Here’s an example of a lesson within the Geometry section from Khan:
Angles formed by parallel lines and transversals: Parallel lines, transversal lines, corresponding angles
As homeschooling has become more mainstream, it is easier to find math teachers and even math professors who are willing to provide tutoring services for your homeschooler.
I’ve found that word of mouth generally works best for finding a math tutor, but you can also contact your local college or university to inquire about working with education or math students who are working on degrees in teaching for potential tutoring.
As with any tutoring, you’ll want to make sure you and your child feel comfortable with the person and I always prefer a group setting or attend the tutoring session with my son. I know, I’m one of *those* moms.

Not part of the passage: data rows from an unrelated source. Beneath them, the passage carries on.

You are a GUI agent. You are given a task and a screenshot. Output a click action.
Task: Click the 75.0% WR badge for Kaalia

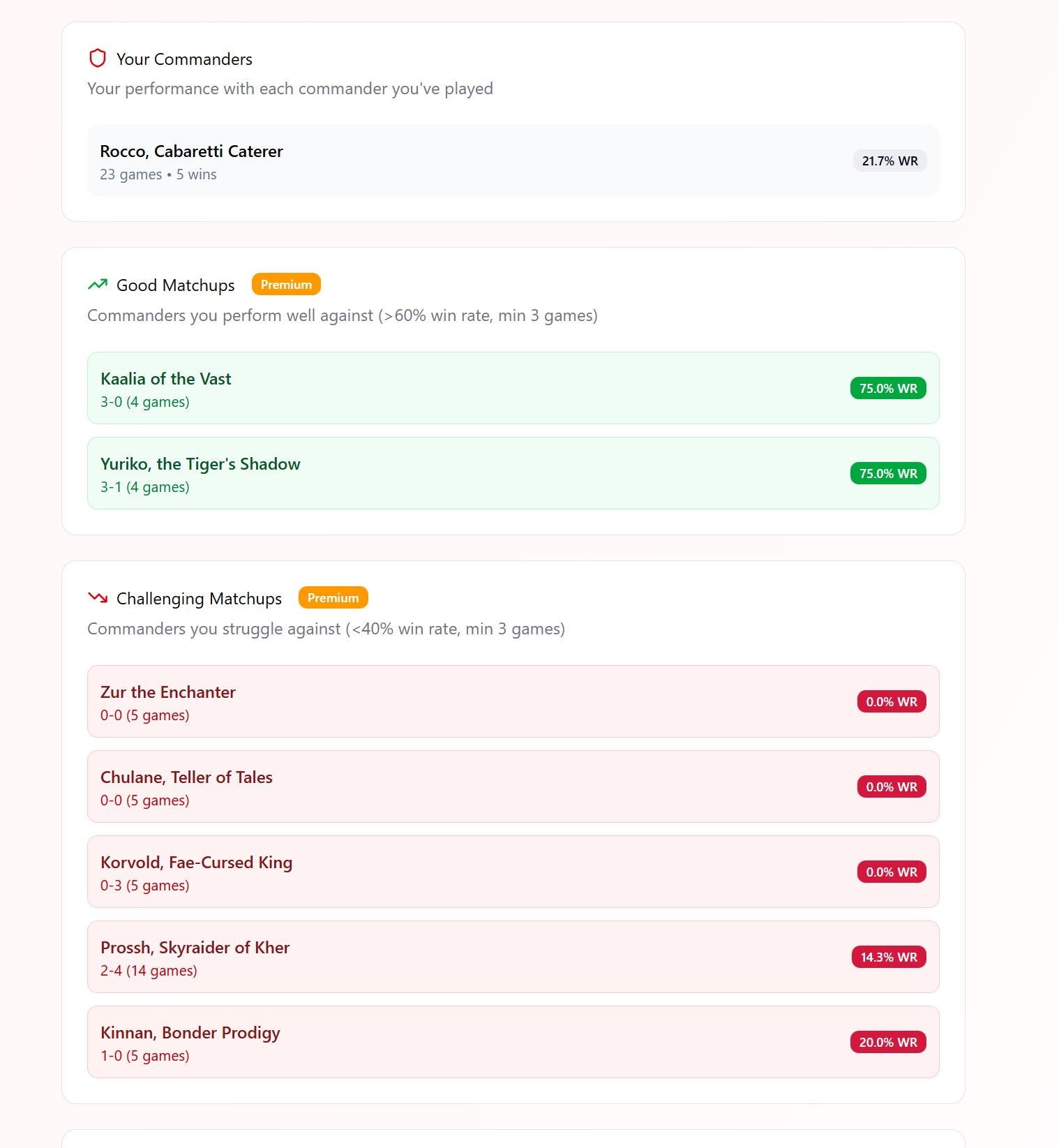click(x=887, y=389)
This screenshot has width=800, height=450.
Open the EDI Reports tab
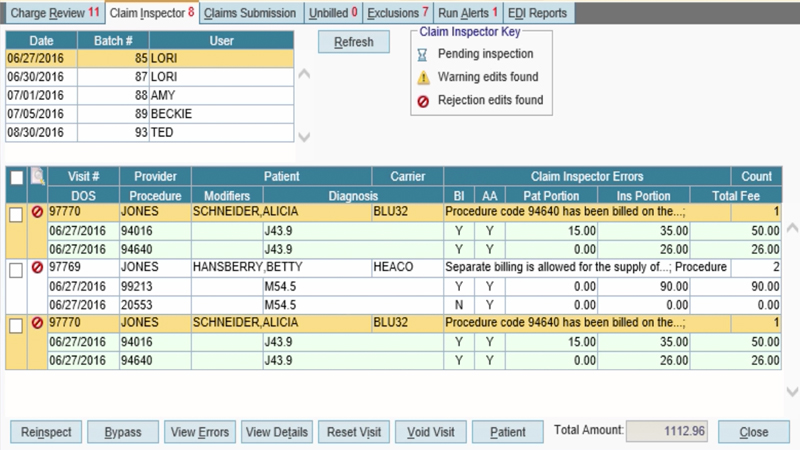pyautogui.click(x=539, y=13)
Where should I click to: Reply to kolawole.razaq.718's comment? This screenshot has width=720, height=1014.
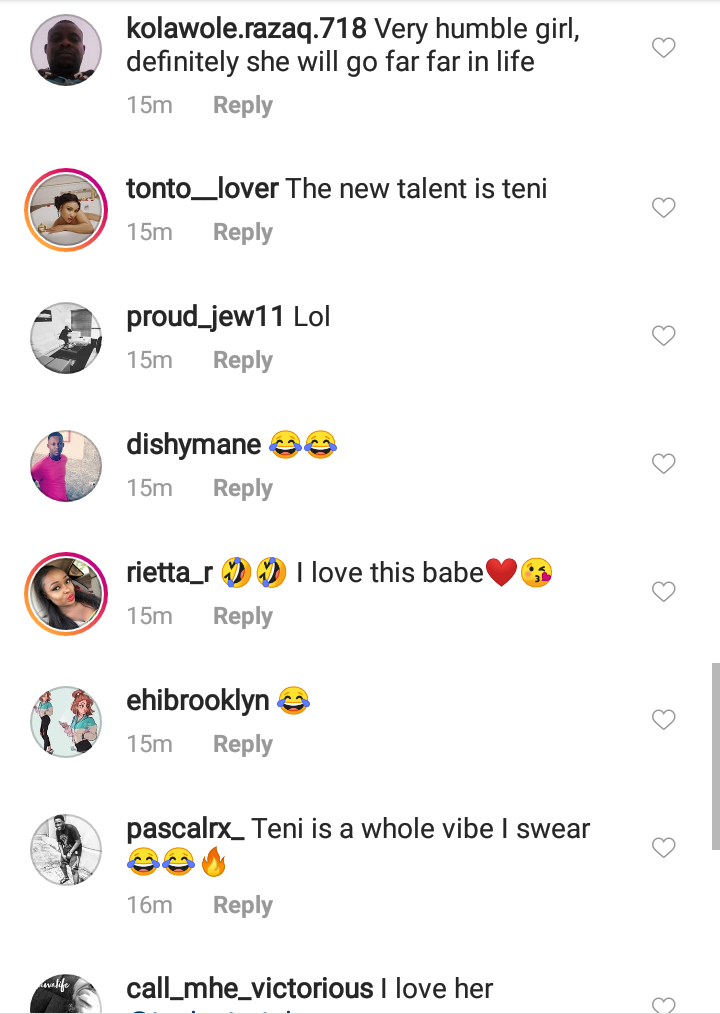242,105
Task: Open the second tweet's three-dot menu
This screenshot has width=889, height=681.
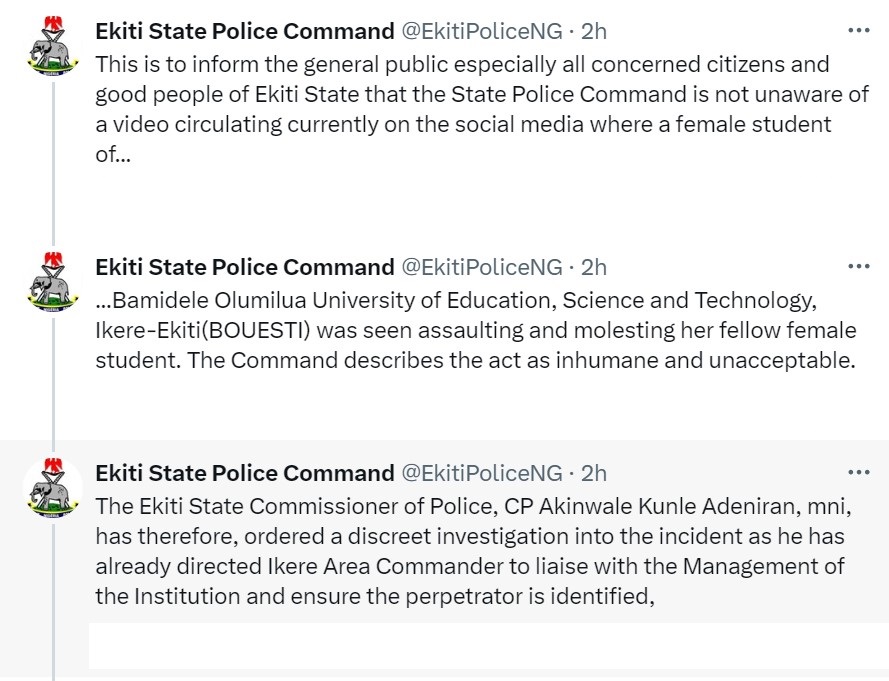Action: [x=858, y=267]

I’m a big fan of apps for our iPad or iPhones that assist with our math skills. I especially love those that are set up as a in the framework as a game so I can encourage playing of those versus candy crush when we’re waiting at the orthodontist’s office or somewhere similar. Here are a few of my favorite Math-focused apps.
Dragon Box Algebra 5+ and Dragon Box Algebra 12+ ($9.99 each)

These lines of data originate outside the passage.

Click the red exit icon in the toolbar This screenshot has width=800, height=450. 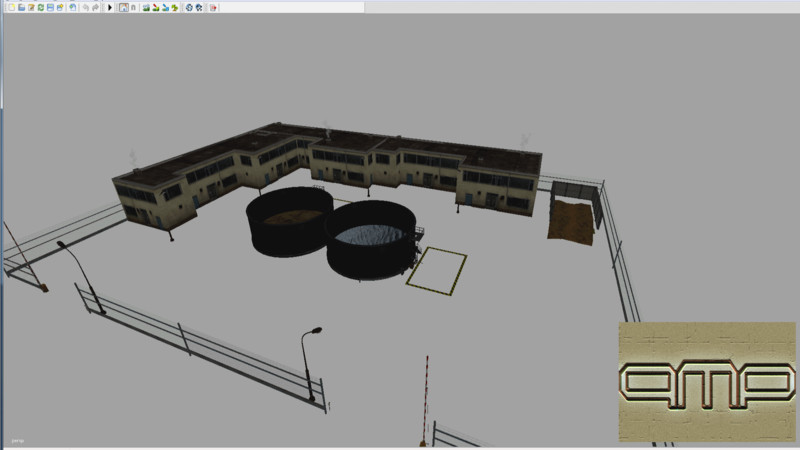[x=213, y=7]
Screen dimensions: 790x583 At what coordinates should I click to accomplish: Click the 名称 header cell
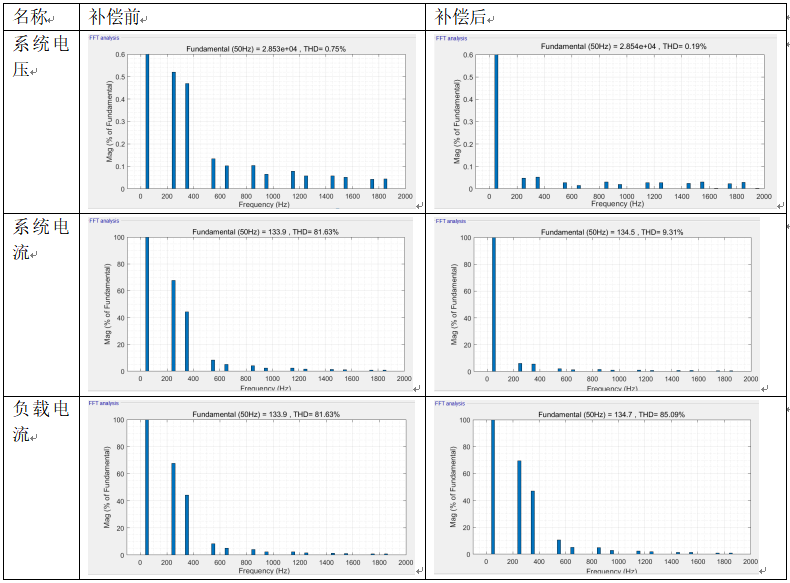[32, 17]
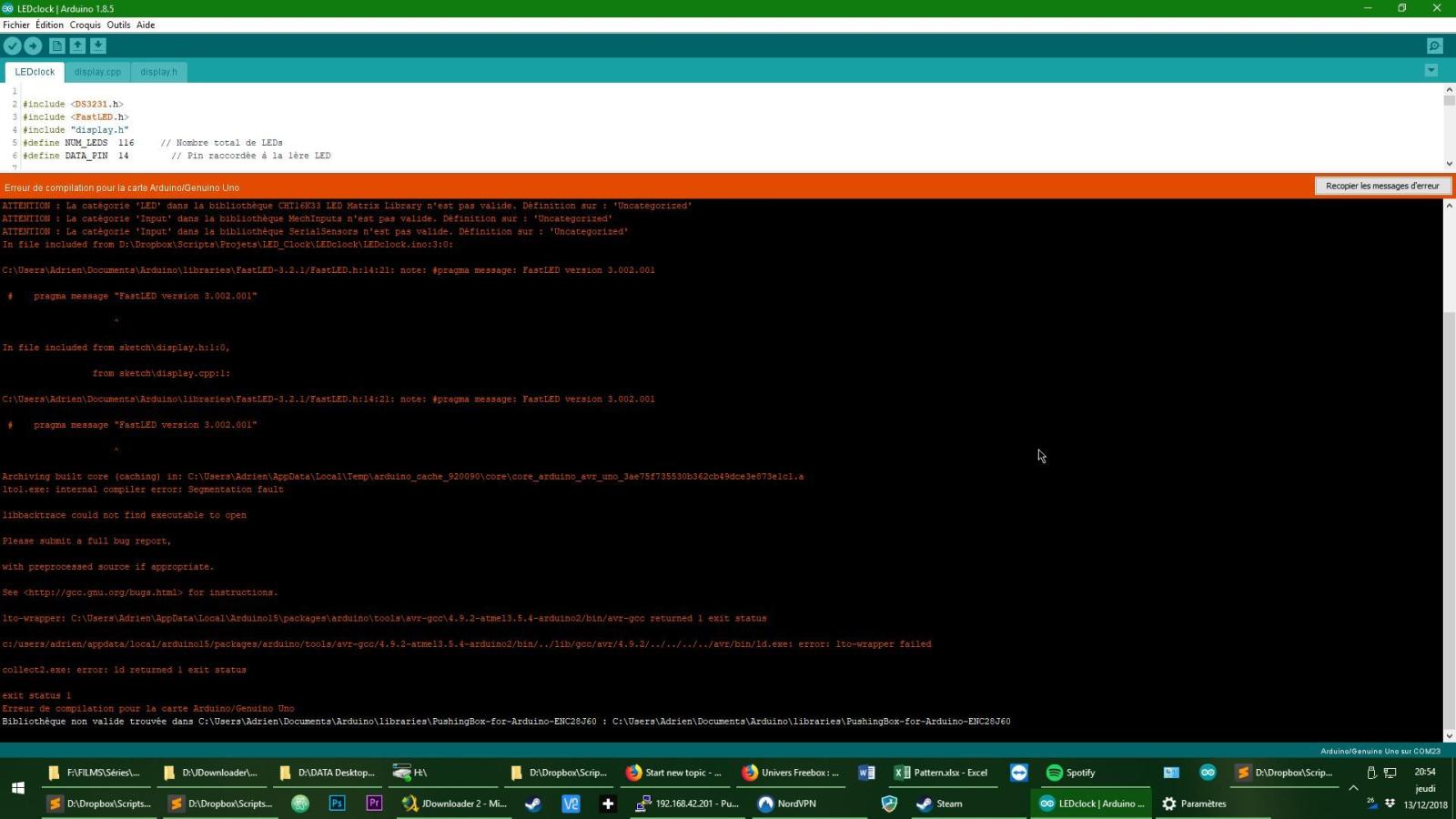This screenshot has height=819, width=1456.
Task: Create a new sketch via the toolbar icon
Action: (x=56, y=46)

These games are available for iPhone, iPod, iPad, etc. I love that they secretly teach algebra all while playing a game. Dragon Box Algebra 5+ is perfect for the 5-12 year old as it teaches basic concepts of algebra. Once they’ve advanced through those lessons, the 12+ version is perfect for anyone 12-17, or, in my case, 42! Ha!
Mission:: Math ($7.99)
Perfect for the 9-12 year old and highlighted as great for girls. Maybe that’s why I enjoyed it so much when I watched a friend’s child playing it. Based on the 4th grade math standards, you have to solve certain problems to be able to rescue the space station.
What are your favorite resources you use for math? I’m sure we’d all love to check them out!
We will be participating in a local co-op for high school math classes. Algebra was too long ago for me to feel confident in teaching it.
That sounds fun, Denise! We start at a local co-op for a lot of our course work this next year, too. Can’t wait to hear how you enjoy it!